Anthony Mackie has been in a number of huge films, from “8 Mile”, “The Hurt Locker”, “Triple 9”, “The Night Before” and all the way to “The Avengers” series, playing Falcon.
“Detroit” is his latest release, an American period crime drama that is set in 1967, in the midst of the Detroit riots. The film is directed by Kathryn Bigelow, who directed such classics as “The Hurt Locker” and “Zero Dark Thirty”. “Detroit” focuses on one event in particular – known as the Algiers Motel incident – and the film marks the 50th anniversary of the event, which resulted in the loss of 3 lives, all African Americans.
Mackie plays Greene, a Vietnam war veteran who gets caught up in the events at the Algiers Motel. The film also stars John Boyega, Will Poulter, Algee Smith, Jason Mitchell, and John Krasinski.
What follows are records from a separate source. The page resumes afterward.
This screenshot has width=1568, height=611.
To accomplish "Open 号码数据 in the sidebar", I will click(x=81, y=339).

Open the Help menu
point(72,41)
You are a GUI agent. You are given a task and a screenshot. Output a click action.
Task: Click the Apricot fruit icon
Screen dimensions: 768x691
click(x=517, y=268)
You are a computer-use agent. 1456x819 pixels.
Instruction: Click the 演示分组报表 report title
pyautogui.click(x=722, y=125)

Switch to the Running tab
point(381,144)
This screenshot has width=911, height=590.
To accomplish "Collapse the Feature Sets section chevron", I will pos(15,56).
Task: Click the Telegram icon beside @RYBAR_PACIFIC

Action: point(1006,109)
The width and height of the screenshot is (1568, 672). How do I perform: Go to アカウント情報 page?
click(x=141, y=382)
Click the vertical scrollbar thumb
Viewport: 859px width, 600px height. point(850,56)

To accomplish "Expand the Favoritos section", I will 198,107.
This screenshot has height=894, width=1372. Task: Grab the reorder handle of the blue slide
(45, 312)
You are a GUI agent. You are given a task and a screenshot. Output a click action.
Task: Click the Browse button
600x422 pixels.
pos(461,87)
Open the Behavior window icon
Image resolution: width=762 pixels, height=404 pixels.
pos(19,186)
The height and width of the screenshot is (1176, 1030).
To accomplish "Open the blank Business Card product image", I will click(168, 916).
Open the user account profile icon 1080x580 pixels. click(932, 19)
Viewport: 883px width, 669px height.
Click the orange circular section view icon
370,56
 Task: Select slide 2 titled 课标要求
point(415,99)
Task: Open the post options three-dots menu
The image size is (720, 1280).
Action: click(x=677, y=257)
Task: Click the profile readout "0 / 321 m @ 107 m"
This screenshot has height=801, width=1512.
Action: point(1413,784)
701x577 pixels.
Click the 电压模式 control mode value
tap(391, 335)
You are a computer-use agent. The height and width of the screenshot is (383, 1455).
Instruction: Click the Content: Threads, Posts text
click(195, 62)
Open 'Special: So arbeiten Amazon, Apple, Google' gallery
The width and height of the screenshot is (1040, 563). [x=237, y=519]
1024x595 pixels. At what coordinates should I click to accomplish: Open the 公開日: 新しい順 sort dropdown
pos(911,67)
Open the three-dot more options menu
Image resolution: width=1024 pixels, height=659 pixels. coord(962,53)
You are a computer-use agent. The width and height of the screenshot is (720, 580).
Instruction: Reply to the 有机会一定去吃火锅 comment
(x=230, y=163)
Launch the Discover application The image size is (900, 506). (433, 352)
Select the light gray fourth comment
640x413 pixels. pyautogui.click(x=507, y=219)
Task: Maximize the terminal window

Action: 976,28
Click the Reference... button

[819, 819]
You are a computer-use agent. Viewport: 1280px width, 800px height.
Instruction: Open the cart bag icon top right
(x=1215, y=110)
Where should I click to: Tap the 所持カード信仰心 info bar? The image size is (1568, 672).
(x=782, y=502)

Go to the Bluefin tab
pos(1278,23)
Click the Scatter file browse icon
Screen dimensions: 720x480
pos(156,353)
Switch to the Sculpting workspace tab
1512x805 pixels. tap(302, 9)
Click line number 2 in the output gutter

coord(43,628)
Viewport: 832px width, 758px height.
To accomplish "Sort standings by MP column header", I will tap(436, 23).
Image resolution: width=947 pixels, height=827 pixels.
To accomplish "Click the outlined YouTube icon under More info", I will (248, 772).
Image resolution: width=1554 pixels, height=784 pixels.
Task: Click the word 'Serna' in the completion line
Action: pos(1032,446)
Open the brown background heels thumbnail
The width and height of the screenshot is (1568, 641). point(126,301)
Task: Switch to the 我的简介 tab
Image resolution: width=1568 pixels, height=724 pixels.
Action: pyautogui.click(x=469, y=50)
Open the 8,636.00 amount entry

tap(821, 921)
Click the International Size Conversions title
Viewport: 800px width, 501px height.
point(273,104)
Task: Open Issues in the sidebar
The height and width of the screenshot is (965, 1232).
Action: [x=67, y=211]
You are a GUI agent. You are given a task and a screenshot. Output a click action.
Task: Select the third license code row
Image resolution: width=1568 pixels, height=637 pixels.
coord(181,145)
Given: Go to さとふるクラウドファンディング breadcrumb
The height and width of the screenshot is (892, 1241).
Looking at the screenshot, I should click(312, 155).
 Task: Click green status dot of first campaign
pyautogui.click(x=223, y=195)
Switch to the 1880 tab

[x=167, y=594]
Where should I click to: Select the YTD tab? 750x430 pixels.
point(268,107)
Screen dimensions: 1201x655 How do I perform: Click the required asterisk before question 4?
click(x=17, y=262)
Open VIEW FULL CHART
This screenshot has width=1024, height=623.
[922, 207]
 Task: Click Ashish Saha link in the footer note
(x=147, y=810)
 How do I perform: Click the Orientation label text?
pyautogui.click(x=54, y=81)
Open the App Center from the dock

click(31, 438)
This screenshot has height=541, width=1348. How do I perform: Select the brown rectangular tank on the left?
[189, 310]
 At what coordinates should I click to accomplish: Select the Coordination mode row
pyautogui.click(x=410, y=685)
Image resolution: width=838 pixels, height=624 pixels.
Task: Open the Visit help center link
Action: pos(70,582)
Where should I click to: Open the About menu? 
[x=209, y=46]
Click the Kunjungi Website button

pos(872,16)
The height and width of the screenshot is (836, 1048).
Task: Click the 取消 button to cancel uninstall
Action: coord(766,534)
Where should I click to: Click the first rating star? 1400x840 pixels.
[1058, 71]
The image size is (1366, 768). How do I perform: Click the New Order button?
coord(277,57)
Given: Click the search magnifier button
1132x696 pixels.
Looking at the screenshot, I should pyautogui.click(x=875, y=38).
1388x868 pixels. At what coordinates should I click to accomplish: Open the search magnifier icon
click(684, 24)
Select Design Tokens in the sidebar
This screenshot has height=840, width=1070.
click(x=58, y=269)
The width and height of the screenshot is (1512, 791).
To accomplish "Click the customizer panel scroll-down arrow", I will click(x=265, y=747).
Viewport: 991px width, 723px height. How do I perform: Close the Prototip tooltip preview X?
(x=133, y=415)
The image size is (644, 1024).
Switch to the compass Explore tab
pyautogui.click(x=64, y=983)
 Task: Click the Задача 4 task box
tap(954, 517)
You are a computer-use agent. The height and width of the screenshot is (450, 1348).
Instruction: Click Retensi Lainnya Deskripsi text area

Katie sat down with Mackie to discuss “Detroit”, American football and of course…Vegemite.
Congratulations on “Detroit”. Absolutely amazing film, I loved it.
Anthony: Thank you!
Can you tell me what drew you to the role of the film?
Anthony: Just the story, when I first heard Kathryn was doing a movie about the Detroit riots I thought it was going to be like a crazy smoke, midnight, riot, hip-hop, movie and then I was very impressed when I read the script and saw it was about this one incident in the middle of this riot, and how it was just overlooked and glossed over. And when I learned about Greene and read about Greene I was very impressed about the man he was and the amount of dignity he carried with him so I begged her to be a part of it.
Yeah absolutely, so you have worked with Kathryn before on The Hurt Locker, how is she to work with?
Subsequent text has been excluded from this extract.